SHORT PROBLEM A:
Echo the importance sampling notes word for word, covering everything from "Hence, \[ \theta" down to "the likelihood ratio.".

TEXT SECTION:

★ ★ ★

(Instructor : Nishant Panda)

Additional References

  1. (IMC) : Introducing Monte Carlo Methods with R, Christian P. Robert & George Casella, Springer

  2. (MMT) : Monte Carlo Methods, Robert & Casella

Introduction

We ended last lecture with an example that showed how a careful adjustment of the integral and the sampling density can lead to a reduction in variance. We explore this topic by looking at Importance sampling. The idea is to somehow get samples from rare events.

Importance sampling

Let \(X \sim f\) be a random variable (could be multidimensional!) and consider a real valued function \(g\) and the corresponding random variable \(g(X)\). Then, the expectation of \(g(X)\) is given by, \[ \theta = \mathbb{E}_{f}\left[g(X)\right] = \int\limits_{\mathcal{X}}g(x)f(x)dx, \] where \(\mathcal{X}\) is the range of \(X\) (support of \(f(x)\)). The subscript \(f\) emphasizes the density with respect to which we are computing the expectation. Let \(h\) be another density such that \(h(x) > 0\) on \(\mathcal{X}\), then we can write the above integral as \[ \int\limits_{\mathcal{X}}g(x)f(x)dx = \int\limits_{\mathcal{X}}g(x)\frac{f(x)}{h(x)}\cdot h(x)dx = \mathbb{E}_{h}\left[g(X)\frac{f(X)}{h(X)}\right]. \]

Hence, \[ \theta = \mathbb{E}_{f}\left[g(X)\right] = \mathbb{E}_{h}\left[g(X)\frac{f(X)}{h(X)}\right]. \] We can now approximate the expectation with respect to \(h\) using the Monte Carlo method by sampling from \(h\). Thus, importance sampling alogrithm for approximating expectation is given by

  1. Generate \(n\) samples from \(h(x)\): \(X_1, X_2, \dots, X_n\). Then,
  2. the monte carlo approximation w.r.t \(h\) is given by, \[\widehat{\theta} = \frac{1}{n}\sum\limits_{i = 1}^{n}g(X_i)\frac{f(X_i)}{h(X_i)}.\]

For this strategy to work, it must be easy to sample from \(h\) and to evaluate \(f\)! Some notation,

  1. The ratio \(w = \frac{f}{h}\) is called the likelihood ratio.

★ ★ ★

SHORT PROBLEM B:
Duplicate the listing lines word for word, covering everything from the line containing "Choose the EN-SUITE label tap(1143, 757)" down to the line containing "Select the en-suite", with both of those lines included.

(Pointing records for text and elements)
★ ★ ★

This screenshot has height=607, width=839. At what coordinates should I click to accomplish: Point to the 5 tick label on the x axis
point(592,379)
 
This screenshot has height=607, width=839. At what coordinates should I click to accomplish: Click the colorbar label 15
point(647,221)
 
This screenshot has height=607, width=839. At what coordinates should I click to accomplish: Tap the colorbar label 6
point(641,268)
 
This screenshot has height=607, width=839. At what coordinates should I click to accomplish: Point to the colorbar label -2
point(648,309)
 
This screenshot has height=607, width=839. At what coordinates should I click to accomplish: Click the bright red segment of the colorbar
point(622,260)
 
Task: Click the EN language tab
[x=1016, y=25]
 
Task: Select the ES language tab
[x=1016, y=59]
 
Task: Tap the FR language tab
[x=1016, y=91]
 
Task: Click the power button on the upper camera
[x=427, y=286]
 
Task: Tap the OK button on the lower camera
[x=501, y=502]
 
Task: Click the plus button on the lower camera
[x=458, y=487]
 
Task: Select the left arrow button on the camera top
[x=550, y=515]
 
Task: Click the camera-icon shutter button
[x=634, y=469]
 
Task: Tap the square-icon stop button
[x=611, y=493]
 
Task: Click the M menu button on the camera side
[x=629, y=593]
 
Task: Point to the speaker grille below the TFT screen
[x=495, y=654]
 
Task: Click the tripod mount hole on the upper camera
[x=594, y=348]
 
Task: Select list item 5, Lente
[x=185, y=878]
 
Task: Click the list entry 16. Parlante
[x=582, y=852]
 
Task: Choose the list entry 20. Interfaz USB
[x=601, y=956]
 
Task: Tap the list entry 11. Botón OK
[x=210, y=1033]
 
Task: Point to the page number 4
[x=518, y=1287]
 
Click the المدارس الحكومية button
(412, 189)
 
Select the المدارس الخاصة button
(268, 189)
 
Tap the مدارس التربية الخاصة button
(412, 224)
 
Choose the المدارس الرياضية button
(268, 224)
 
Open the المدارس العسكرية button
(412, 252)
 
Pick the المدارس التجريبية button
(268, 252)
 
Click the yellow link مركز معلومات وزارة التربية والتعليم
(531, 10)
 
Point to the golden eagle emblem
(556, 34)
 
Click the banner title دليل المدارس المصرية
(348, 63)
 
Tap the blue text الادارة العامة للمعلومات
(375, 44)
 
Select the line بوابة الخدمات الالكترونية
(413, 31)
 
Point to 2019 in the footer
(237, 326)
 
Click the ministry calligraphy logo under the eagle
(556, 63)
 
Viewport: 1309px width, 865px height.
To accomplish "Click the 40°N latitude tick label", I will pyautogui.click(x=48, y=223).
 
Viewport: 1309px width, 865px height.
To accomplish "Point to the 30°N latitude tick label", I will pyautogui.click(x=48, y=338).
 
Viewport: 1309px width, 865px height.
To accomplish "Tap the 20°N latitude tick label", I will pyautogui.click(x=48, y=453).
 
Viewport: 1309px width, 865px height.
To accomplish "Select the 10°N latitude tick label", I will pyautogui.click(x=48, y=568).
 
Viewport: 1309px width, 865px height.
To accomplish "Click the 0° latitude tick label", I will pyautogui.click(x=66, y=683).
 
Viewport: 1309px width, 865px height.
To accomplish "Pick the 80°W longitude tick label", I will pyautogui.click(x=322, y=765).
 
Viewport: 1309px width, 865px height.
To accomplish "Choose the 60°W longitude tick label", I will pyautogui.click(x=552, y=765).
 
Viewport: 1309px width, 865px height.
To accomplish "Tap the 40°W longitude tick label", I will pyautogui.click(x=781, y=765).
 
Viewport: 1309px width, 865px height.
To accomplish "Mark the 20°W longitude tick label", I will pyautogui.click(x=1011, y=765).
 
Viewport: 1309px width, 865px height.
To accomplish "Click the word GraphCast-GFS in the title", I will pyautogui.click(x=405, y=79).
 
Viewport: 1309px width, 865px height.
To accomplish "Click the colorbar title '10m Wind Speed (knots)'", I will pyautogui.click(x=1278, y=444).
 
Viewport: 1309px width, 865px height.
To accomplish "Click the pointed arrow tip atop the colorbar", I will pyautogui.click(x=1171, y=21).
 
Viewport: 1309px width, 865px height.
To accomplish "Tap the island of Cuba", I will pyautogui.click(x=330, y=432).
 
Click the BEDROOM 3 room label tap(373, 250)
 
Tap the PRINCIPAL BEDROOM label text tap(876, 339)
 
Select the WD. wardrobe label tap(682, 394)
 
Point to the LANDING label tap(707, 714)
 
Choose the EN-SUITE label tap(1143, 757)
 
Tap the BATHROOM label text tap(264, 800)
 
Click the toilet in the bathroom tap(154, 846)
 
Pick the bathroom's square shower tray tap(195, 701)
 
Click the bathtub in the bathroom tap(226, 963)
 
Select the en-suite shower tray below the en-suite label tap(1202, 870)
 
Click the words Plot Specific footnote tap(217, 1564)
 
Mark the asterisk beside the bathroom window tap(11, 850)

★ ★ ★

EXPECTED ANSWER A:
Hence, \[ \theta = \mathbb{E}_{f}\left[g(X)\right] = \mathbb{E}_{h}\left[g(X)\frac{f(X)}{h(X)}\right]. \] We can now approximate the expectation with respect to \(h\) using the Monte Carlo method by sampling from \(h\). Thus, importance sampling alogrithm for approximating expectation is given by

  1. Generate \(n\) samples from \(h(x)\): \(X_1, X_2, \dots, X_n\). Then,
  2. the monte carlo approximation w.r.t \(h\) is given by, \[\widehat{\theta} = \frac{1}{n}\sum\limits_{i = 1}^{n}g(X_i)\frac{f(X_i)}{h(X_i)}.\]

For this strategy to work, it must be easy to sample from \(h\) and to evaluate \(f\)! Some notation,

  1. The ratio \(w = \frac{f}{h}\) is called the likelihood ratio.

EXPECTED ANSWER B:
Choose the EN-SUITE label tap(1143, 757)
 
Tap the BATHROOM label text tap(264, 800)
 
Click the toilet in the bathroom tap(154, 846)
 
Pick the bathroom's square shower tray tap(195, 701)
 
Click the bathtub in the bathroom tap(226, 963)
 
Select the en-suite shower tray below the en-suite label tap(1202, 870)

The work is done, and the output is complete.